**Source passage**
[Start of section]
OK - the new server is up and running, and the wiki is back in its proper place; editing is re-enabled and it should be a damned sight faster now.
It may take an hour or two before your ISPs DNS catches up (the time-to-live on the record is only 1 hour, but some ISPs seem to have DNS servers that don't seem to honour the TTL and take days to update, ho hum...)
It would be useful to have the Variable and ParserFunctions extenstions installed for wiki use; with those in place, I think that the OXPs list could be made quite a lot more manageable (with a template or two).
Incidentally, security support for etch will cease in 11 months and 4 days…
It seems like the hardware is STILL flaky, and it's gone down again. I'm travelling at the moment so it will have to just stay down until I get a chance to transfer it back to the old UltraSPARC while the proper box is sorted out *again*.
[End of section]
Stored items:
[Start of section]
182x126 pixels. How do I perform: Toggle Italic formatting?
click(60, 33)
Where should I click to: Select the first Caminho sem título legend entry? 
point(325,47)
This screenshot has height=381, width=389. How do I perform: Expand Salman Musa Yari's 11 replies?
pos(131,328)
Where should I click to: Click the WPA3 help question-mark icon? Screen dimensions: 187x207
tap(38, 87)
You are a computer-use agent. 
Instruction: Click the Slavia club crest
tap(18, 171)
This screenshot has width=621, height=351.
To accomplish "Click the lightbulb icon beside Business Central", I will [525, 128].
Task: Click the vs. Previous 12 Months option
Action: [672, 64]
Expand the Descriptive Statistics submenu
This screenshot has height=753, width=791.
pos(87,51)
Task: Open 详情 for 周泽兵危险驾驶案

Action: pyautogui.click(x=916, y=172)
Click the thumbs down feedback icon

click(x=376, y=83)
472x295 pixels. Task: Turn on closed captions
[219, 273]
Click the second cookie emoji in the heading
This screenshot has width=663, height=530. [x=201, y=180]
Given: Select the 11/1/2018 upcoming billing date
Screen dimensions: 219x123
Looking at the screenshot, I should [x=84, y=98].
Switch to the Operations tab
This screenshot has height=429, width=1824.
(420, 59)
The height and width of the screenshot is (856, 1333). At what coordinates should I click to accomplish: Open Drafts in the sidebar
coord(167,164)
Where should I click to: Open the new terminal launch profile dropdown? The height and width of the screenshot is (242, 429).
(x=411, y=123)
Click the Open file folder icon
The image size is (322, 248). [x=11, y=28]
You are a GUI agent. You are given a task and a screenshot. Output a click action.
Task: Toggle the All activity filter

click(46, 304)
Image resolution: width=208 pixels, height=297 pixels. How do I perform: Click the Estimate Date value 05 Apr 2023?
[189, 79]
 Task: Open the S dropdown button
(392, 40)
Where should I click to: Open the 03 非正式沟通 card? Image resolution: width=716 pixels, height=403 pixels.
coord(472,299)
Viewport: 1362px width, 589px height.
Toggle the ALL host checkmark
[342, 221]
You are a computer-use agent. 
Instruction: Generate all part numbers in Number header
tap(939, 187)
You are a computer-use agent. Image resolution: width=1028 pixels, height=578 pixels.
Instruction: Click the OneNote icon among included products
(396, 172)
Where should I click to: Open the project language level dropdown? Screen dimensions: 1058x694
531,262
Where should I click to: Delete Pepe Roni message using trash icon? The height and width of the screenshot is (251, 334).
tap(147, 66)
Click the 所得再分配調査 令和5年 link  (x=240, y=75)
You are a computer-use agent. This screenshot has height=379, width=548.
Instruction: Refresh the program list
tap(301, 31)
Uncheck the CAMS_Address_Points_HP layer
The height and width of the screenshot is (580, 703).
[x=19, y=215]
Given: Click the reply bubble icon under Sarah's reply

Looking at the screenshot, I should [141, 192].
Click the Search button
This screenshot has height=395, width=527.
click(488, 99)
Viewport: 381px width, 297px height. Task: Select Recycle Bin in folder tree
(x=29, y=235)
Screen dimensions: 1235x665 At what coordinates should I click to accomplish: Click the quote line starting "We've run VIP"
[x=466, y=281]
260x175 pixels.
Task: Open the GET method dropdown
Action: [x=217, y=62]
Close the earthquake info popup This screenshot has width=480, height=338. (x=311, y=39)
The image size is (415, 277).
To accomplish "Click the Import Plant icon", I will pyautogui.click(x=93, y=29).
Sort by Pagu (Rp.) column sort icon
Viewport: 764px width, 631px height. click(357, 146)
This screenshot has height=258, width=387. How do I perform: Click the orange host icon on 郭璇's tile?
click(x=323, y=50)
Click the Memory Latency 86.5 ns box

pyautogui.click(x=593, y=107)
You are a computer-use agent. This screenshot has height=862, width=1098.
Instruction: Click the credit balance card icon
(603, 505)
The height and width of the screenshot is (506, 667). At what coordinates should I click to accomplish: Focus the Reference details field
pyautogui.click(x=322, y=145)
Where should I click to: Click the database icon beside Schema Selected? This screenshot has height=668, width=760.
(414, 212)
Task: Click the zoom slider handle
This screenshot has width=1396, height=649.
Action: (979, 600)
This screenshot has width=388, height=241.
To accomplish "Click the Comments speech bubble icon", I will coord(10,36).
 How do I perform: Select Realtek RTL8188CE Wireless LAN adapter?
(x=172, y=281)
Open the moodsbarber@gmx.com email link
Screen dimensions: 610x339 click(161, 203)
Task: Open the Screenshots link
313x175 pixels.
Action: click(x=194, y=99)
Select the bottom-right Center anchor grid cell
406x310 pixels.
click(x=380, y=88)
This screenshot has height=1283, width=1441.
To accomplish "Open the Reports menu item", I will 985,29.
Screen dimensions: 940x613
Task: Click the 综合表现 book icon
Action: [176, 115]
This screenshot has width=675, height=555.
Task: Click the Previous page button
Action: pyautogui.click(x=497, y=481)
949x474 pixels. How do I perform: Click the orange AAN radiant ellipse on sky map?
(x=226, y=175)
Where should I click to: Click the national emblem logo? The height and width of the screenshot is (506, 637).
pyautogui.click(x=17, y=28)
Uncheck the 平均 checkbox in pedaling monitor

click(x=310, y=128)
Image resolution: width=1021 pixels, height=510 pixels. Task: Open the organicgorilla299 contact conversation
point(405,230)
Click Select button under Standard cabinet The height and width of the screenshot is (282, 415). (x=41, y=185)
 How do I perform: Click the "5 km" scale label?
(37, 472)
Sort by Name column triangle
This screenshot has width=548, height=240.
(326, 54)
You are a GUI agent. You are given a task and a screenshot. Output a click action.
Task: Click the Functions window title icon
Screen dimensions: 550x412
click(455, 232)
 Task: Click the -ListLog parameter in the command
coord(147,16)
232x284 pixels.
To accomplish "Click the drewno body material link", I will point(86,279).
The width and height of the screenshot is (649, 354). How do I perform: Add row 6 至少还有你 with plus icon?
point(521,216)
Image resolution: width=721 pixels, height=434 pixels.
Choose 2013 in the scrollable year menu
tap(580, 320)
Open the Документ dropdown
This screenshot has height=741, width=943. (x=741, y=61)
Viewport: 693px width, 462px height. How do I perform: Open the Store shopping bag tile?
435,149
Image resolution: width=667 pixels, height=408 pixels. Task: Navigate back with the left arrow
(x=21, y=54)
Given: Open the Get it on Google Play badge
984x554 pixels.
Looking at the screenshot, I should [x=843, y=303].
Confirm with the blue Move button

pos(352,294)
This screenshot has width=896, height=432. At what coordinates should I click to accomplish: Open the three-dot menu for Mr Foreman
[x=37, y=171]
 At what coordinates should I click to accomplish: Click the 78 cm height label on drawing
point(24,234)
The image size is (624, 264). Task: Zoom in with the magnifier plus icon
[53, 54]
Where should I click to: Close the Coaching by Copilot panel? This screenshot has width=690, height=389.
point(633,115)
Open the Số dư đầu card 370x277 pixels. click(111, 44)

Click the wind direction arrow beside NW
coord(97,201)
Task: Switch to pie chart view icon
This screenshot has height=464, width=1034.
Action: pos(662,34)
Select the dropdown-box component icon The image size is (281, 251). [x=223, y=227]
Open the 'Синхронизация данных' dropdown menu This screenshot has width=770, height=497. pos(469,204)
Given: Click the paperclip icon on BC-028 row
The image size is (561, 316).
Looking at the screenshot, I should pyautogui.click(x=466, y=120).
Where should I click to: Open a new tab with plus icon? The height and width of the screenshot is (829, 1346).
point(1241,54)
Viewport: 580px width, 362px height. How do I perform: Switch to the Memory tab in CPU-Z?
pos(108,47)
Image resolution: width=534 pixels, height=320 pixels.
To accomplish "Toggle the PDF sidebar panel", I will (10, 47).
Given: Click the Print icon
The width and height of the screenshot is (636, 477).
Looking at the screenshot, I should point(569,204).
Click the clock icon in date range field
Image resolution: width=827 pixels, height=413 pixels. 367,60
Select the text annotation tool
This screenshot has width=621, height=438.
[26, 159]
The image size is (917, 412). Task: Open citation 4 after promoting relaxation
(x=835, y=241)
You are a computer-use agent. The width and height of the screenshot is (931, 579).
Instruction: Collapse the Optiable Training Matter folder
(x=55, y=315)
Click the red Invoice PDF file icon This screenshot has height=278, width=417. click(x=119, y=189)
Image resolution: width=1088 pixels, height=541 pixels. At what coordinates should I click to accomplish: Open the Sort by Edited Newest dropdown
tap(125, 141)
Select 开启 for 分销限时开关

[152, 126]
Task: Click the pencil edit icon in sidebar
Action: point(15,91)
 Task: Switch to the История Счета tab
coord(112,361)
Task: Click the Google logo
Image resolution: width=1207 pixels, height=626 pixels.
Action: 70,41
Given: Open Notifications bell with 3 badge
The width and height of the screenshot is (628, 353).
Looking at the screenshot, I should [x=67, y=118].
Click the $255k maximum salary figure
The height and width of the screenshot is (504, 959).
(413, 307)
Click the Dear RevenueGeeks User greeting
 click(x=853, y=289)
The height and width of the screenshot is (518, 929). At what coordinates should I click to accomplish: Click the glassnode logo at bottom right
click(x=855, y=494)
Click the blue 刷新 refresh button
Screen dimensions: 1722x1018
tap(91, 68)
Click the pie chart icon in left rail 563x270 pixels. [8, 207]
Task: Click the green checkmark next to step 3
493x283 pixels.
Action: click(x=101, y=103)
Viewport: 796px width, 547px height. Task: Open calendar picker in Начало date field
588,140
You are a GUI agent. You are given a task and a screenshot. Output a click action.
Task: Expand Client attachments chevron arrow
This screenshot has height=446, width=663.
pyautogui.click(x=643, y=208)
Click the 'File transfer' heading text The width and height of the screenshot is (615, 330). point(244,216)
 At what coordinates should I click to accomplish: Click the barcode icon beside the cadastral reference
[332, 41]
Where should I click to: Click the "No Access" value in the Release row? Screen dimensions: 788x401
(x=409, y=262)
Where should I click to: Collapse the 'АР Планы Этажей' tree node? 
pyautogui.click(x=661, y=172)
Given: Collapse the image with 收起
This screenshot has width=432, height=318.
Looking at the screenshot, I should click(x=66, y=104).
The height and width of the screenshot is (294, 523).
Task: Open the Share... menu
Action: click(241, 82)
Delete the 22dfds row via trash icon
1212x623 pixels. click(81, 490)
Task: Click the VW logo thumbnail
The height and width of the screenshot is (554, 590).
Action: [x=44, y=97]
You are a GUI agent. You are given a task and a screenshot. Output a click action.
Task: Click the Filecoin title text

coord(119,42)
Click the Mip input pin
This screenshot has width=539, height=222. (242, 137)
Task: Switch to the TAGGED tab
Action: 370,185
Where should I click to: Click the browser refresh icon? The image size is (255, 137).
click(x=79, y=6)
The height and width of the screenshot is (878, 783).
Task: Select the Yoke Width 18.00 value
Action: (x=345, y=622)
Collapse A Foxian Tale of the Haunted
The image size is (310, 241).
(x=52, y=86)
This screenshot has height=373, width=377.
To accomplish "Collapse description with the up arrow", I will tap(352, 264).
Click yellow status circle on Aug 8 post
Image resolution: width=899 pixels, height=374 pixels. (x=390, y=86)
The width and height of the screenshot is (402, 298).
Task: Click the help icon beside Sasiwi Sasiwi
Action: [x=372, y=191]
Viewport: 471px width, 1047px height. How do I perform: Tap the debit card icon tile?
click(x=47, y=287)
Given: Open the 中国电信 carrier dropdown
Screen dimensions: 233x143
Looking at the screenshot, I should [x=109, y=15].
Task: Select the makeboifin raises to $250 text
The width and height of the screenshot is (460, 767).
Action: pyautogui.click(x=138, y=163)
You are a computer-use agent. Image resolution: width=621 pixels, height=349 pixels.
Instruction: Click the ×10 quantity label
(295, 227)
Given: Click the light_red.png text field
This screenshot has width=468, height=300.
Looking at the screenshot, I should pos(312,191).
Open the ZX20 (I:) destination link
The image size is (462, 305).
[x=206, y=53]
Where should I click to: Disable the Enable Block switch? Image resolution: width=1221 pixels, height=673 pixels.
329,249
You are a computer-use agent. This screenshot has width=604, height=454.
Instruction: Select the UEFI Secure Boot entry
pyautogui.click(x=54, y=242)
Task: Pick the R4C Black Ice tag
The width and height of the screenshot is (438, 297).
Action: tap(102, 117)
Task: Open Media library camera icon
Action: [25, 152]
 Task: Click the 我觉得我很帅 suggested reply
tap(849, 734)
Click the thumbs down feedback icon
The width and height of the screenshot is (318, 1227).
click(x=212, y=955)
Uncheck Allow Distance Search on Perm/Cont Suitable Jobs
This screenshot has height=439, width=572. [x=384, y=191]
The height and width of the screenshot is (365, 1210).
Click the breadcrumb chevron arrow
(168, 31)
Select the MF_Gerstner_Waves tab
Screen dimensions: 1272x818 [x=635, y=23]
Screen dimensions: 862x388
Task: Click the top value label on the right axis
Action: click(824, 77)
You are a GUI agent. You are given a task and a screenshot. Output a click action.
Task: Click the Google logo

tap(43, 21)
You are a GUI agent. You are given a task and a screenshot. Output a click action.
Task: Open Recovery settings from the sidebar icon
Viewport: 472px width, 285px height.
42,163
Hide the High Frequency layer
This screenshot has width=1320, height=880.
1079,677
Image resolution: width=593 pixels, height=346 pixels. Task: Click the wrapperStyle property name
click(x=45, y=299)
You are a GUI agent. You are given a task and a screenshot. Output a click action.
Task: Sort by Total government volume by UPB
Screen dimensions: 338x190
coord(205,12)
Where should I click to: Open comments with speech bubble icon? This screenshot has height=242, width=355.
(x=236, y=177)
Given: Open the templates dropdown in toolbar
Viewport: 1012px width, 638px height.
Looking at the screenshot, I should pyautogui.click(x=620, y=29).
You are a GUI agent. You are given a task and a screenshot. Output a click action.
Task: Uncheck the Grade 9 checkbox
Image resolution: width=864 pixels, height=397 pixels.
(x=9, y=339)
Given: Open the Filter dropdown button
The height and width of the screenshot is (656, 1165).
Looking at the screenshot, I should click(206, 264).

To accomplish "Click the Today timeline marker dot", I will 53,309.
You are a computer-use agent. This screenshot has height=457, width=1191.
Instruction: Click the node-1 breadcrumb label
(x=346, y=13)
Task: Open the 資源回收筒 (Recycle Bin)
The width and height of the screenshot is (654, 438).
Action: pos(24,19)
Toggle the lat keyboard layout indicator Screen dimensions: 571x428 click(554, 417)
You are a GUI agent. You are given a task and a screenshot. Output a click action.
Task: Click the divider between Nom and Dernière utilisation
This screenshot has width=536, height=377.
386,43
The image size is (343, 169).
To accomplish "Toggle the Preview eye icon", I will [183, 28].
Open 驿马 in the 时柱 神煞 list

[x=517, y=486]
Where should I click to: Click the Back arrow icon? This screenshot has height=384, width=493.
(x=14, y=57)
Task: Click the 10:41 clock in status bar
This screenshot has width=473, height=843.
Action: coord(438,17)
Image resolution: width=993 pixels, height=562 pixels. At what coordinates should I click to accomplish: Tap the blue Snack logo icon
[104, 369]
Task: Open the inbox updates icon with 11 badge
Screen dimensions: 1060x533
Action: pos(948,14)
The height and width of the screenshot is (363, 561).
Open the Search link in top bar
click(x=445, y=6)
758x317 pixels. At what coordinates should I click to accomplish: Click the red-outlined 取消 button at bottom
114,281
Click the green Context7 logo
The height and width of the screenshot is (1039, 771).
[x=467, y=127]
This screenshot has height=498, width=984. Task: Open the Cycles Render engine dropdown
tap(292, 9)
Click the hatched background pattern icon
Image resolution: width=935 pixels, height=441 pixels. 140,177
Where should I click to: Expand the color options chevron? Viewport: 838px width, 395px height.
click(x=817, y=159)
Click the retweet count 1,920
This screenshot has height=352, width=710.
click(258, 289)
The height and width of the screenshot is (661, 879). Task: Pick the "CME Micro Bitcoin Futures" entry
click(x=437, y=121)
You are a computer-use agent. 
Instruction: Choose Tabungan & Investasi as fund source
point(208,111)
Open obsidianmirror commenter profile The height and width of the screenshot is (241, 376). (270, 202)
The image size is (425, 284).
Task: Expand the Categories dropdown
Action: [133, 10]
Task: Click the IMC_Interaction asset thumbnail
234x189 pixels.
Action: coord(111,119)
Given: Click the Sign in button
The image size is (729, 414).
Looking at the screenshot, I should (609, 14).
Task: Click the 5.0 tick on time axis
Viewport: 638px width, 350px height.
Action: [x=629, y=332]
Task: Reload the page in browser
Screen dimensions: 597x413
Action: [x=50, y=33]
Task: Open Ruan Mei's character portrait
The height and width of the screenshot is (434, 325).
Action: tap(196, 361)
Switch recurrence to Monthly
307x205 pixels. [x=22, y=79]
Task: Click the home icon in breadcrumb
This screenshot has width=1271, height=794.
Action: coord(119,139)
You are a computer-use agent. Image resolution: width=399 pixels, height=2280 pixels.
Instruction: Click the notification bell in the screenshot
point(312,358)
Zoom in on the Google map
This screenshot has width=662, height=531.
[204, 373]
[End of section]
**Exercise A**
List every length of time mentioned in the server update, using its wording.
**Exercise B**
Repeat the part of the server update between "OK - the new" and "sorted out *again*.", inclusive.

**Response box A**
an hour or two
1 hour
days
11 months and 4 days

**Response box B**
OK - the new server is up and running, and the wiki is back in its proper place; editing is re-enabled and it should be a damned sight faster now.
It may take an hour or two before your ISPs DNS catches up (the time-to-live on the record is only 1 hour, but some ISPs seem to have DNS servers that don't seem to honour the TTL and take days to update, ho hum...)
It would be useful to have the Variable and ParserFunctions extenstions installed for wiki use; with those in place, I think that the OXPs list could be made quite a lot more manageable (with a template or two).
Incidentally, security support for etch will cease in 11 months and 4 days…
It seems like the hardware is STILL flaky, and it's gone down again. I'm travelling at the moment so it will have to just stay down until I get a chance to transfer it back to the old UltraSPARC while the proper box is sorted out *again*.